Изыскатель пичкал Йоханнеса длинными историями о жильцах этих домов, об их невзгодах и противоборстве между обездоленностью и волей к жизни. Он не щадил ранимую детскую душу, показывая ему самые что ни на есть злополучные места, и довольно хихикал, когда у Йоханнеса волосы вставали дыбом от его жестких умозаключений.
– Изыскатель, – спросил вдруг Йоханнес, – ты что-нибудь знаешь про Великий Свет?
Этим вопросом мальчик подспудно надеялся уберечься от гнетущей темноты, на глазах сгущающейся вокруг него.
– Вздор! Басни Вьюнка! – состроил гримасу Изыскатель. – Бредни! Есть только люди и я! Думаешь, Богу или кому-нибудь в этом роде было бы под силу совладать с таким беспорядком, который царит на земле?

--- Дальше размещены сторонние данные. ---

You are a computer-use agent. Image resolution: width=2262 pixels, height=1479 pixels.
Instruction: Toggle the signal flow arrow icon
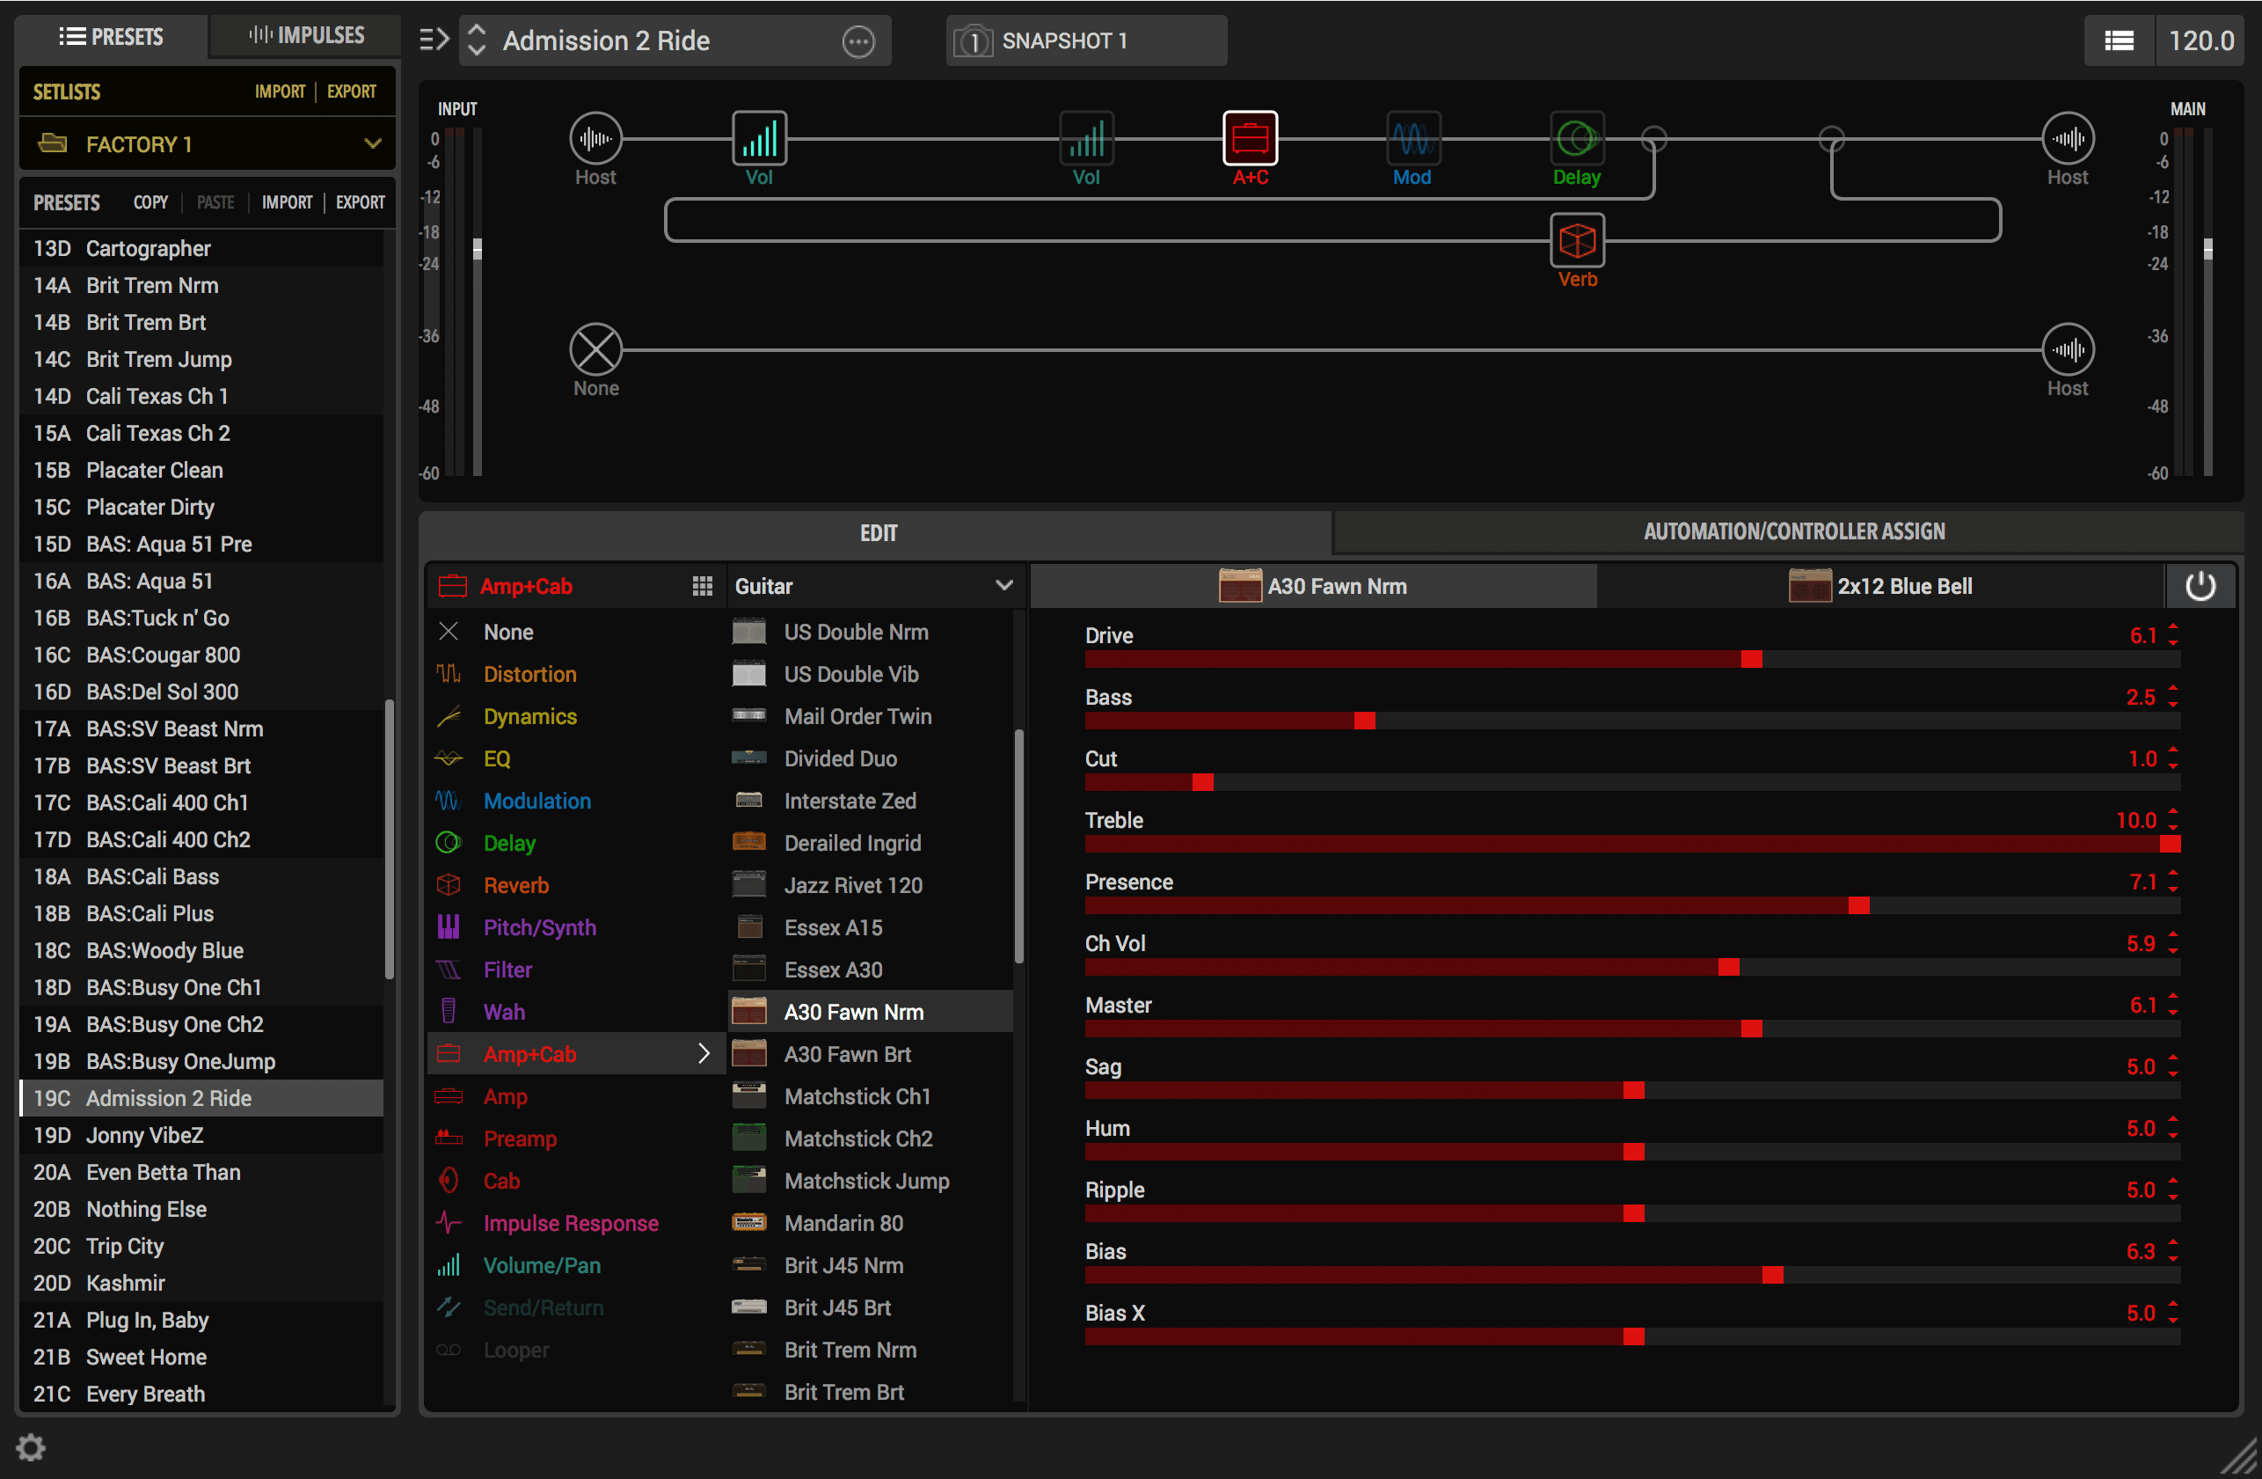[434, 40]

К тому же Великий Свет не обрек бы стольких людей на беспросветную жизнь.
– А как же звезды? Звезды! – спросил Йоханнес, уповая на то, что их величие способно возвысить ничтожность человеческого существования.
– Звезды? Ты хоть понимаешь, о чем говоришь? Там, наверху, нет никаких огней. Это не фонари горят. Каждая звезда – это отдельный мир, многократно превосходящий наш! Мы кружимся средь этих миров, точно пылинка. И нет вообще никакого верха, да и низа нет, а только миры, одни лишь миры и бесконечность.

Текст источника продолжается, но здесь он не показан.